------ TEXTAUSZUG
Politik und Anthropologie des Abendlandes basieren demnach gleichermaßen auf Ausgrenzung. Die Reduktion von Menschen auf rechtloses, nacktes Leben im Konzentrationslager ist nach Agamben der extremste Fall dieser Ausgrenzung, die seit Jahrtausenden gang und gäbe ist. Deshalb hält er das "Lager" für das "Paradigma des politischen Raums" des Abendlandes und der Moderne schlechthin. Die Politik der Menschenrechte taugt nach Agamben nicht als Antithese zum "Lager", sie wird vielmehr aus genau der gleichen giftigen Quelle gespeist wie dieses: Immer werden Grenzen gezogen - mal zwischen Deutschen und Juden, mal zwischen Bürgern als Rechtssubjekten und rechtlosen Fremden.

Natürlich ist Agamben mit diesem Rundumschlag auf heftigen Widerspruch gestoßen. Und doch kann man verstehen, warum er mit seinem schlicht-schrecklichen Befund zu einem wirkmächtigen Autor wurde: Knapper ist Fundamentalkritik nicht zu haben, alle können sich von ihr angesprochen fühlen, wenn sie nur mit der Welt oder sich selbst, mit fremden Mächten oder dem eigenen Körper hadern. Agamben hegt aber den Anspruch, seine Deutungshoheit nicht nur als Berichterstatter der Katastrophe, sondern auch als Wahrsager einer "kommenden Politik" und eines "neuen Lebens" unter Beweis zu stellen. "Der Gebrauch der Körper" soll diesen Anspruch einlösen.
------------
------ DATENZEILEN
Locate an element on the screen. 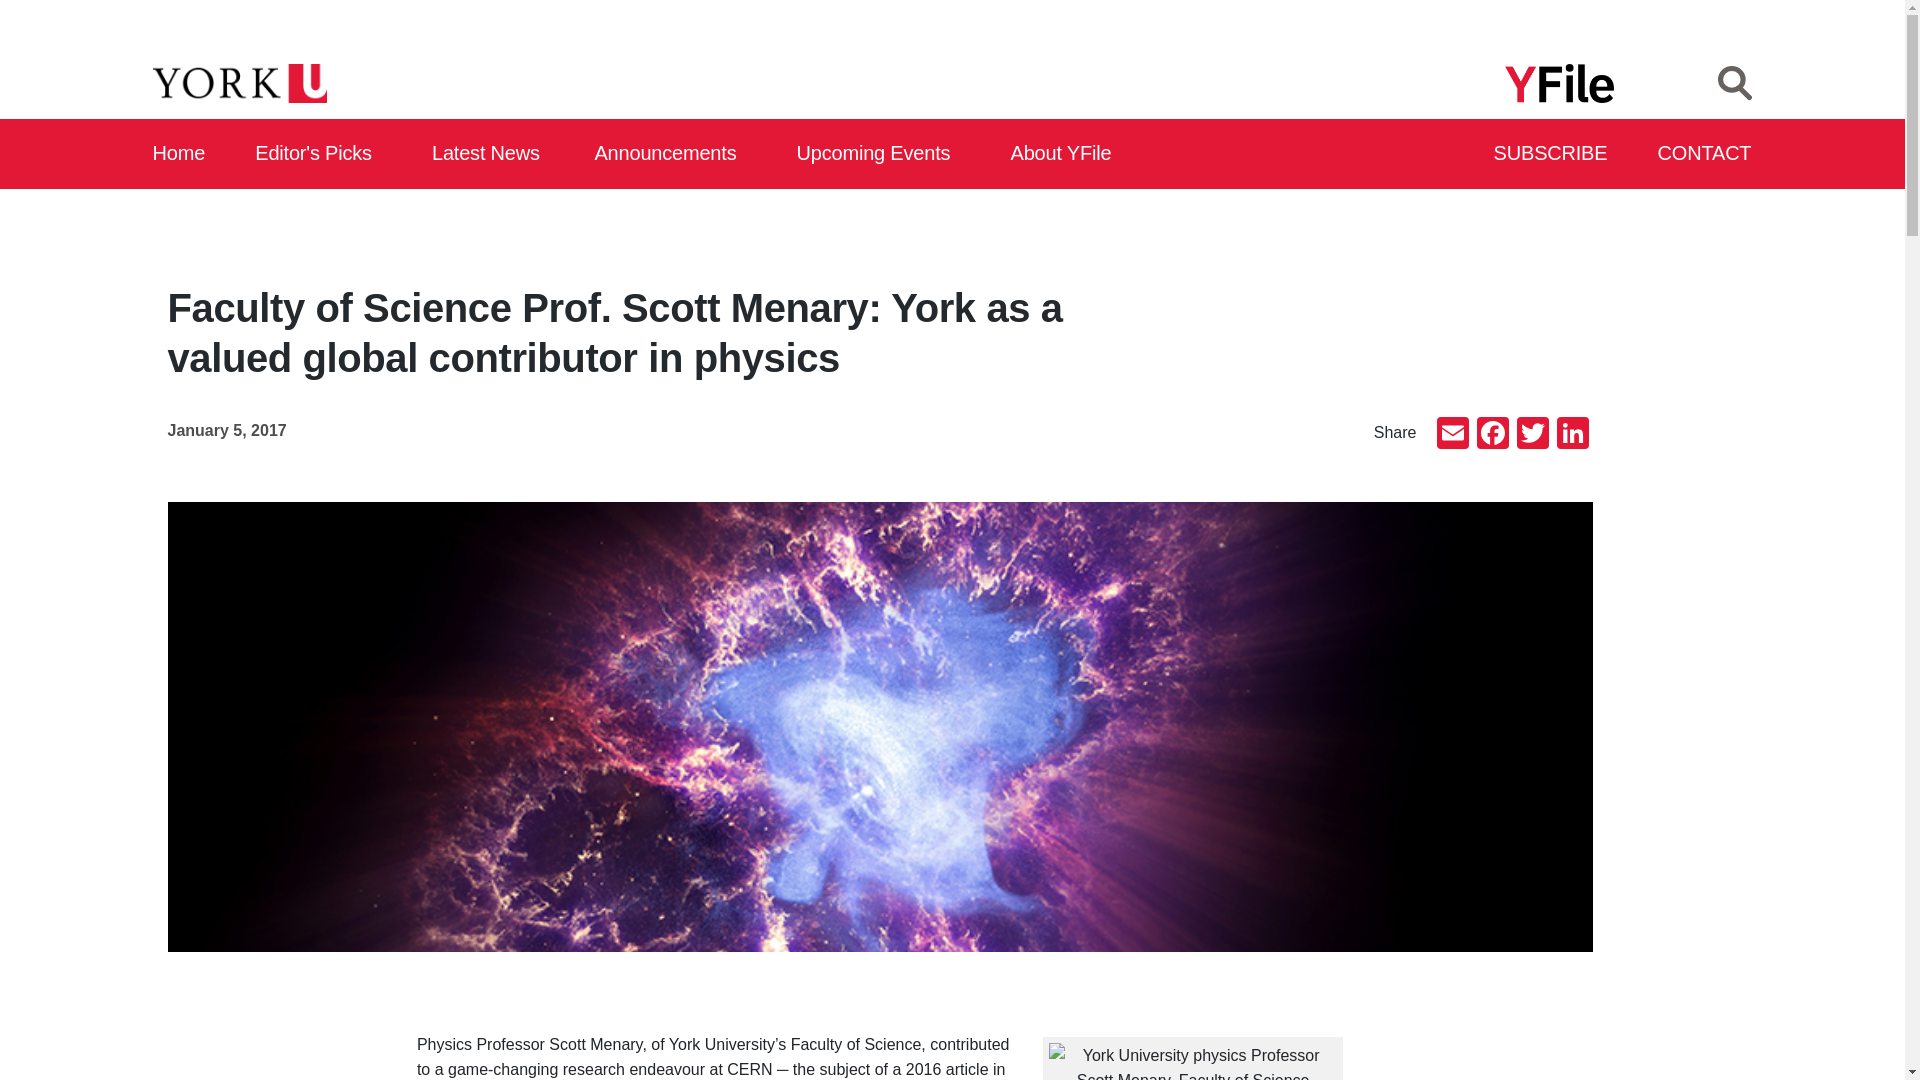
------------
ARBEITSAUFTRÄGE.
1 > Zähle alles auf, womit man laut dem Textauszug über Agamben hadern kann, um sich von seiner Fundamentalkritik angesprochen zu fühlen.
2 > Führe den Textauszug über Agamben im Anschluss an seinen letzten Satz fort.

LÖSUNGEN ZUR ÜBUNG.
1 > die Welt, sich selbst, fremde Mächte, den eigenen Körper

2 >
In einem Gespräch mit dieser Zeitung (F.A.Z. vom 24. Mai 2013) hat Agamben einmal betont, die europäische Identität oder "Lebensform" bestehe in nichts anderem als im Umgang mit der "Vergangenheit". Wenn das, was kommt, dem, was war, entspringen soll, dann darf die Geschichte nicht nur aus der auf das nackte Leben zielenden Biopolitik und Selbstdisziplinierung bestehen. Dann muss sich in ihr ein Nadelöhr öffnen, durch das ein roter Faden zu besseren Zeiten führt.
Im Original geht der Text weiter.